Вот и лето. Июньское солнце освещает трещины, полыньи, лужи, ржавые консервные банки, появившиеся на белый свет вместо подснежников. Собаки, которые ходили с высунутыми языками уже при 10 градусах мороза, теперь просто изнывают. У них началась линька, шерсть лезет, клочьями носится в воздухе.
На огромном ледяном поле неподалеку от «Фрама» — целое озеро. Спустили на него каяки, попробовали, может ли экипаж «Фрама» уместиться в одной шлюпке. Когда все тринадцать отчалили, осиротевшие псы завыли в диком отчаянии. Самые смелые пустились вплавь за лодкой, увозившей их хозяев.
Нансен хохотал вместе со всеми. Но он приметил тех псов, которые бросились в воду. Этих можно будет поставить в головную упряжку, если он пойдет к полюсу…
Розовые чайки
В один из августовских дней Нансен в промокших сапогах бродил по льду неподалеку от корабля. Что за птица парит над ледяной грядой? Моевка? Нет, слишком острые крылья. Скорее поморник. Но у поморника темнее оперение.
Нансен выстрелил. Птица, трепеща крыльями, упала на лед. Что это? У нее серебристо-крапчатая спинка, отливающая красновато-оранжевым цветом грудка. Розовая чайка!
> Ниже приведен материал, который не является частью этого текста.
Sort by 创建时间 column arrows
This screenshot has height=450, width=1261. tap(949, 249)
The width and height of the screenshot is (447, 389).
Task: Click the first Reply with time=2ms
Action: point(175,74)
Еще на «Викинге» Нансен слышал об этих таинственных птицах Севера, которых удавалось видеть лишь немногим морякам. Никто не мог сказать, откуда они появлялись и куда улетают. Это были птицы того загадочного мира, куда фантазия уносила юного Нансена. С тех пор увидеть розовых чаек стало его мечтой — и вот она осуществилась так буднично просто.